**Text to read**
● ● ● ● ●

Giving up resources like Google Fonts in order to increase privacy for the entire web seems like a fair trade off to me. Besides, it'd still work fine, but you'd only be able to view two or three fonts at a time.


> Besides, it'd still work fine, but you'd only be able to view two or three fonts at a time.

That would be trivial to break over a few requests, I think


Easy. The limit should be for 2 fonts, unless you load them your self


You don't seem to realize that the fingerprinting has nothing to do with what fonts you load from a page. It's what fonts you have installed on your machine.


The font-face attack in the article requires loading the font from a remote location. A JS font numeration attack works with local fonts. That would need a different mitigation in the browser, but browsers could, for example, have an array limited to three elements that JS gets when it asks for a font list, or just return the system default fonts, or just say no. A permission to get the full list would be necessary for things like browser-based editors and design software, but it'd still be worth it in my opinion. It would be a huge win for privacy.

The fact is very few websites use more than three fonts at a time on any particular page, and most sites than do could rework their design so they don't (swapping icon fonts for an SVG font map, for example), or they could implement a canvas or WebGL alternative.


I think icon fonts and custom icon fonts (like I build) are a huge win for web designers, a giant leap over embedded SVG or images as they can be scaled with CSS and without any SVG embedding or code; and they're tiny and don't need progressively larger files (like images). Yeah obviously there are workarounds but it's such a good tool that blowing it up because someone could use it for nefarious tracking purposes is equivalent to blowing up images. Hey how about we limit all Ajax calls until a user confirms. Or make them confirm every HTTP header one by one. You want to go after fonts? Shit, we've really fucked up civilization if we have to make everything in Arial or Times New Roman just to protect people from being tracked.


don't need progressively larger files (like images)

SVGs are vectors so they aren't larger at larger sizes, and they can be responsive so you don't always have to display the same image at every size.


Also, fingerprinting is not necessarily an attack at all. I use it frequently to see whether a user is logging in from an unknown box, in which case we'll require secondary authentication. It's actually not a bad thing if you're using it as one part of a verification process to secure user accounts. It only gets bad if you track people around with it or share those prints with other sites to aggregate behavioral data. I use it regularly to keep my own customers safe.


That's a great point! And all the more reason for why the user should be able to allow or disallow it.


Images


It should ask permission after N fonts.

● ● ● ● ●

**Data segment**
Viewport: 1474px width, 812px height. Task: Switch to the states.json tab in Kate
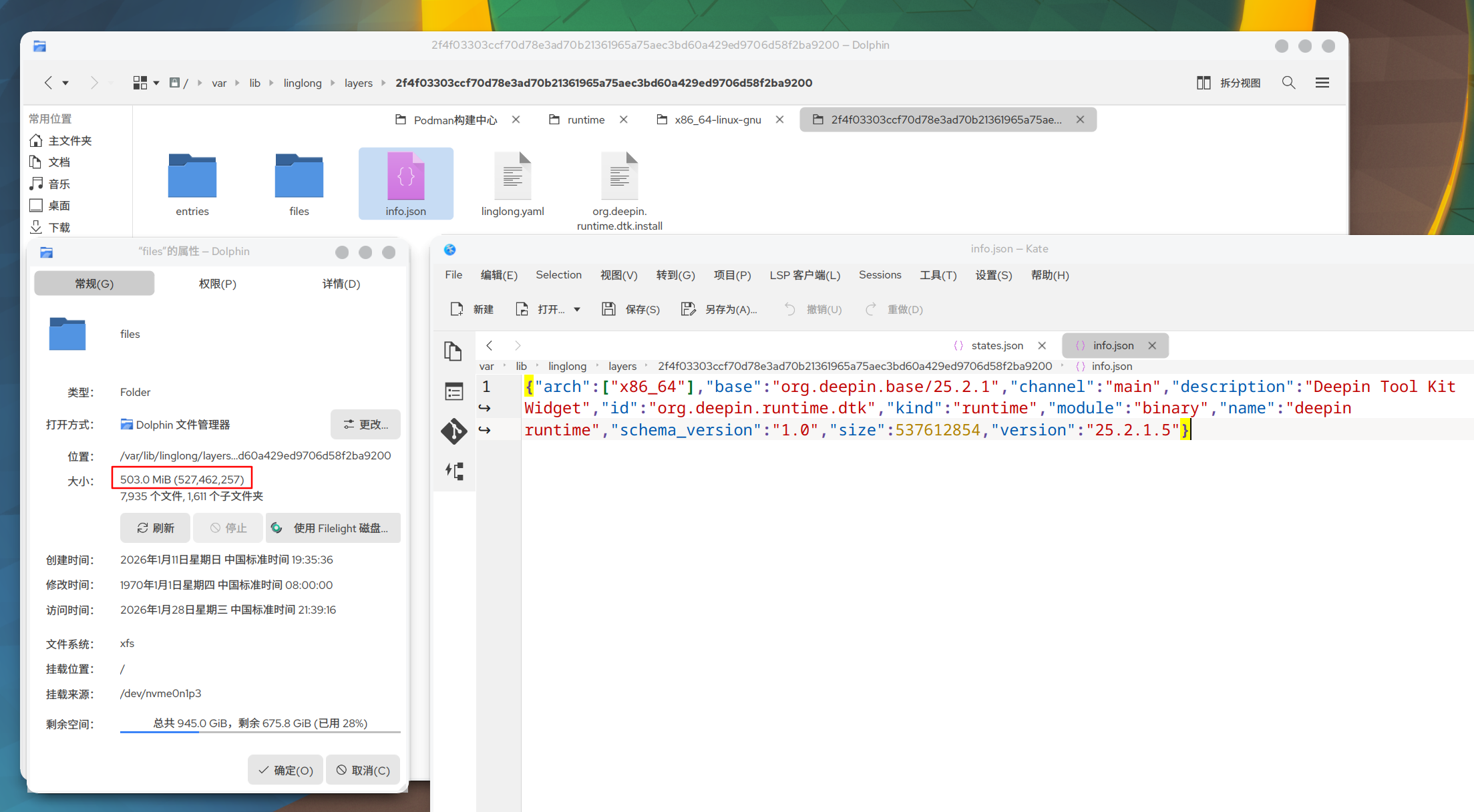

● ● ● ● ●

**Your objective**
In the font fingerprinting discussion above, why does one commenter say fingerprinting is not necessarily an attack? Answer in one to three sentences.

**Response for this exercise**
The commenter uses fingerprinting to spot when a user is logging in from an unknown machine and then requires secondary authentication. Used this way, as one part of a verification process, it keeps customers' accounts secure. It becomes bad only when it is used to track people around or when the prints are shared with other sites to aggregate behavioral data.